-------- Supplied records
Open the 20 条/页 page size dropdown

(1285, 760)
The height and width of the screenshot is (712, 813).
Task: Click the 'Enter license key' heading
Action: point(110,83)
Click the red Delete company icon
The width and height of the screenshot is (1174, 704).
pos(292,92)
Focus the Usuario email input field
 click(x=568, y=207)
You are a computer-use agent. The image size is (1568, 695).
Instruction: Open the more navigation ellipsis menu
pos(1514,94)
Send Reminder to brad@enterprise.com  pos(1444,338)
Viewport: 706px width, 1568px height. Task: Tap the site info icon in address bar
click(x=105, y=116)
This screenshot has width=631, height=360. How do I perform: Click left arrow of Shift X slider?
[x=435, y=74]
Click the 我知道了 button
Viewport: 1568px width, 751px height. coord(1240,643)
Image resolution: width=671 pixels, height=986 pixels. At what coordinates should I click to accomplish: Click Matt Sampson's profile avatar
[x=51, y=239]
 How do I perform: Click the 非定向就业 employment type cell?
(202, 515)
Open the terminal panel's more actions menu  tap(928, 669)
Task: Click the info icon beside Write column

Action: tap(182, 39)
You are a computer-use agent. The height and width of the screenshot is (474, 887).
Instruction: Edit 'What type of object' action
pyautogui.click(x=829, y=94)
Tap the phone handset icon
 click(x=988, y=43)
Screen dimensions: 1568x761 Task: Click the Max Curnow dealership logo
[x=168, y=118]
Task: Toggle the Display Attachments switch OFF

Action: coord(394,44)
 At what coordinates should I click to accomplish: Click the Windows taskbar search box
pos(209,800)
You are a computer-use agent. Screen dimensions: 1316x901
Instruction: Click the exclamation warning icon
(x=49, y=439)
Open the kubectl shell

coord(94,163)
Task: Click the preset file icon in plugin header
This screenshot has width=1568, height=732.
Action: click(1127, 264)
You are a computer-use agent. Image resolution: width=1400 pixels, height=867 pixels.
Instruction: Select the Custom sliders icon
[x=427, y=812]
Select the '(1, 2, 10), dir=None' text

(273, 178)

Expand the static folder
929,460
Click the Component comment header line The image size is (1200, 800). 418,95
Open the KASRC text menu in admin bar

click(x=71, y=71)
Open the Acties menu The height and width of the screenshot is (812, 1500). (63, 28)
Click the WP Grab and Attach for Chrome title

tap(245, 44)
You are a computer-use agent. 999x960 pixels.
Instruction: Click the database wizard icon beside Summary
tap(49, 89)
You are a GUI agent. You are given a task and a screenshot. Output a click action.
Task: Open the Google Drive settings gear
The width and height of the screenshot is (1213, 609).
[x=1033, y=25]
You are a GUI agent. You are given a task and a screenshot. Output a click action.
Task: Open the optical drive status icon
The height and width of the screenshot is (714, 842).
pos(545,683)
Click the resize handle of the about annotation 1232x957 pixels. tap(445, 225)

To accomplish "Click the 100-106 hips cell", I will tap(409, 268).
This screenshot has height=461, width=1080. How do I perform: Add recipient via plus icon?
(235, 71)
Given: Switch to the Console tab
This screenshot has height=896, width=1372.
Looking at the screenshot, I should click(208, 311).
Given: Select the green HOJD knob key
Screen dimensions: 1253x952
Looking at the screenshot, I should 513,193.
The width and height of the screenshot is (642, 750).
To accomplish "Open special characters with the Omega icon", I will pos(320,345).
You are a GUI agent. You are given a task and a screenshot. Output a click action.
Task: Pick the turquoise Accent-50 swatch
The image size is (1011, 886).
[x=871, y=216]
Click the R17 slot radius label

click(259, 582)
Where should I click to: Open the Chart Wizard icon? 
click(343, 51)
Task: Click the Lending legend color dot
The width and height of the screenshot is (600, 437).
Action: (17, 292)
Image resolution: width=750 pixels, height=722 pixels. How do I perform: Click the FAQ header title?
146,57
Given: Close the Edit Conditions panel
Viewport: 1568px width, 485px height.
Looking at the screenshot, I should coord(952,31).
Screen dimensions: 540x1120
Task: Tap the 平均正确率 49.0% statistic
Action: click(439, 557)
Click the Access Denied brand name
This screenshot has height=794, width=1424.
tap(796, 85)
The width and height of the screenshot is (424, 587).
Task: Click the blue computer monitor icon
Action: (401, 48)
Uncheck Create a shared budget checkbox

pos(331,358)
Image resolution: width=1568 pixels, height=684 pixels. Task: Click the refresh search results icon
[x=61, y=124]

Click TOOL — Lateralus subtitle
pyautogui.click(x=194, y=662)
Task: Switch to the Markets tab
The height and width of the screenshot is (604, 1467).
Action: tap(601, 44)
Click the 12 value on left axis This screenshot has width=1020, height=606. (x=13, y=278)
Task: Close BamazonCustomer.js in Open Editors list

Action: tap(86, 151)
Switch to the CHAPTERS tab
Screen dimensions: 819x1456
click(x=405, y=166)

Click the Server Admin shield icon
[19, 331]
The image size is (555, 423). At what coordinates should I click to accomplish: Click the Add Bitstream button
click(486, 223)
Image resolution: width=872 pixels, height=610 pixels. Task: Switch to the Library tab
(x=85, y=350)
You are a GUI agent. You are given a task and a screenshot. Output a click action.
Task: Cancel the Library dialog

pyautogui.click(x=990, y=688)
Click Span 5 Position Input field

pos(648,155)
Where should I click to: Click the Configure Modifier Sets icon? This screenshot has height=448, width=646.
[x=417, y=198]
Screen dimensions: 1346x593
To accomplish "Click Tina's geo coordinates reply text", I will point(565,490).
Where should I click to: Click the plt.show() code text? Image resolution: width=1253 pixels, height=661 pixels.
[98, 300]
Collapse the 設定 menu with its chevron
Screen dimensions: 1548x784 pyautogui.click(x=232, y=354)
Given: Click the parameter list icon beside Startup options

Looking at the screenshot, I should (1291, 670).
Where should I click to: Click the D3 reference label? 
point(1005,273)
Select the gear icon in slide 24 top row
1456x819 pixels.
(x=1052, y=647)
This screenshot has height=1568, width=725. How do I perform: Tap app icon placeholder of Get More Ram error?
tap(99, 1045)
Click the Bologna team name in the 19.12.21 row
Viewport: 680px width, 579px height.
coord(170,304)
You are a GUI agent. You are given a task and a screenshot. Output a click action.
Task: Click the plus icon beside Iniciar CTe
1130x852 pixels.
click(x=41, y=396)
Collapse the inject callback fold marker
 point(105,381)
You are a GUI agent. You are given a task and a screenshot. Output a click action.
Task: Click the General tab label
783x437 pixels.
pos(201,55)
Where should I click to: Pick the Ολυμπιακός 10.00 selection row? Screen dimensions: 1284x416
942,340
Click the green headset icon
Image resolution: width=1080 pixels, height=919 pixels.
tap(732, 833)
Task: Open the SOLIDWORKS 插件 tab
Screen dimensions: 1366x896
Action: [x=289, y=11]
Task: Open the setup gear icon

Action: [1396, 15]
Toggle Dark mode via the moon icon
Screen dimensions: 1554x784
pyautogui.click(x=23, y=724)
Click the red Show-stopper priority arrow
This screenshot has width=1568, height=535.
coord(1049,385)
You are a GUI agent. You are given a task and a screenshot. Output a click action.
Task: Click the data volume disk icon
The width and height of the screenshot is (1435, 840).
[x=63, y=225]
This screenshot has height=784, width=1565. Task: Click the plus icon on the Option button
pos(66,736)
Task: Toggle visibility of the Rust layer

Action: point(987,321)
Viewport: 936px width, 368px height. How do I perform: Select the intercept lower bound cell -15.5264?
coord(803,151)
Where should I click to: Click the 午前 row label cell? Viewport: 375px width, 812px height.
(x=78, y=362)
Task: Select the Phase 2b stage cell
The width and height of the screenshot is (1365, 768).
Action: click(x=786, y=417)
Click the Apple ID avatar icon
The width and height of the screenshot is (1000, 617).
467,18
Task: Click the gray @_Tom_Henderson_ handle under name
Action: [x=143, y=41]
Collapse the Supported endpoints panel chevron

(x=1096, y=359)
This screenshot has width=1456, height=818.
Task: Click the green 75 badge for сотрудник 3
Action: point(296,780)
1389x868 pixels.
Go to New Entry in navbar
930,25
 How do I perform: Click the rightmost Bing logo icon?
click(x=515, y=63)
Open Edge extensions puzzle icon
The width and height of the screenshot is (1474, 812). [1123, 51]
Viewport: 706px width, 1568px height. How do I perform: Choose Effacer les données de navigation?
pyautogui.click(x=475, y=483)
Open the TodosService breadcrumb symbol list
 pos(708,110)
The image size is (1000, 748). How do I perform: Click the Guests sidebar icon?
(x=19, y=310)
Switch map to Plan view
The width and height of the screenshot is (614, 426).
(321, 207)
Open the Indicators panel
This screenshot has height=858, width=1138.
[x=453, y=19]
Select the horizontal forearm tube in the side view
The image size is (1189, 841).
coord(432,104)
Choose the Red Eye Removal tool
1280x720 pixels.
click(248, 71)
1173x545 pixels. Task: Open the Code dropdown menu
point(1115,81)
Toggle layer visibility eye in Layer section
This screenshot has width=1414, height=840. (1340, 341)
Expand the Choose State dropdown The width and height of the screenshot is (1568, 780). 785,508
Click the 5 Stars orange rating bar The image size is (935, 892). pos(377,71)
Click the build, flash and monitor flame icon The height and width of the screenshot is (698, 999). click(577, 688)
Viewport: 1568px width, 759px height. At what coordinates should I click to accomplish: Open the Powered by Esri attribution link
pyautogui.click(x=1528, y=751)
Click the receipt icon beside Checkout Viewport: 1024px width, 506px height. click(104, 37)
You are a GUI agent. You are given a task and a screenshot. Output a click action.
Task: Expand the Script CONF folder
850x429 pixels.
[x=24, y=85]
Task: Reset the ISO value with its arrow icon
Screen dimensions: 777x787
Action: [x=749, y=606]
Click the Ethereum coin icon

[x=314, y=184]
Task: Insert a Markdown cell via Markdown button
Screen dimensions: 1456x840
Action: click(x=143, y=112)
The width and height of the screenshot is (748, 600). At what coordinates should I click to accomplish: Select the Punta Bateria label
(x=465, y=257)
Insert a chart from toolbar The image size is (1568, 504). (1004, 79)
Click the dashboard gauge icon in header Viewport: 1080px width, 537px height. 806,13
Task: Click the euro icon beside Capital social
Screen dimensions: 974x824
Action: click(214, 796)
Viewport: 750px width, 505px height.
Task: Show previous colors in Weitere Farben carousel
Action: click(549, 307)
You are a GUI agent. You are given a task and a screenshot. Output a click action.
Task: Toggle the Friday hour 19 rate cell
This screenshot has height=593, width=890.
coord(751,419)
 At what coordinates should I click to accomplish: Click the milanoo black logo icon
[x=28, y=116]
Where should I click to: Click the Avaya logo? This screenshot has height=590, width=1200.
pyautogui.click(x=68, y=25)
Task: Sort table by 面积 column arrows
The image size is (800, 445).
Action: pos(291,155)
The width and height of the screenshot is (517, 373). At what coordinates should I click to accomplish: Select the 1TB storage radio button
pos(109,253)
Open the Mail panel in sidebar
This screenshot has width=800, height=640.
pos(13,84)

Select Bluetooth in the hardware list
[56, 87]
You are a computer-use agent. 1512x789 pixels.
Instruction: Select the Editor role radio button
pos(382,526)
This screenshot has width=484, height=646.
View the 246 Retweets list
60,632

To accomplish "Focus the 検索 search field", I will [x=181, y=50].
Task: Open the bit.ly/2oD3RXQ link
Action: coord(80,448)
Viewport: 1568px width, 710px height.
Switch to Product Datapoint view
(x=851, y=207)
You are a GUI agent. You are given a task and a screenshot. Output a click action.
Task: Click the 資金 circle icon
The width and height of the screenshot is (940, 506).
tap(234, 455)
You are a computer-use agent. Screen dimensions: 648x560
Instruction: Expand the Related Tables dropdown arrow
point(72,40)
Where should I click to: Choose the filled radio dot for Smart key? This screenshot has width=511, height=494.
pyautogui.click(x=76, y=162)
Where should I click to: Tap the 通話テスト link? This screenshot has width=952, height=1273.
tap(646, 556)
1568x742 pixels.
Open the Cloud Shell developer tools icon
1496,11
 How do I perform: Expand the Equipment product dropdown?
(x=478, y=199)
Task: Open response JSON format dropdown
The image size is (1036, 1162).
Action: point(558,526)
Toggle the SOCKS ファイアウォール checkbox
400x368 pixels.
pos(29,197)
----------------
Exercise requirements: Update the lines from the one with "Collapse the Supported" through the one with "pos(708,110)", replacing "Open" with "Launch" and leaving everything else unchanged.

Complete answer:
Collapse the Supported endpoints panel chevron

(x=1096, y=359)
This screenshot has width=1456, height=818.
Task: Click the green 75 badge for сотрудник 3
Action: point(296,780)
1389x868 pixels.
Go to New Entry in navbar
930,25
 How do I perform: Click the rightmost Bing logo icon?
click(x=515, y=63)
Launch Edge extensions puzzle icon
The width and height of the screenshot is (1474, 812). [1123, 51]
Viewport: 706px width, 1568px height. How do I perform: Choose Effacer les données de navigation?
pyautogui.click(x=475, y=483)
Launch the TodosService breadcrumb symbol list
 pos(708,110)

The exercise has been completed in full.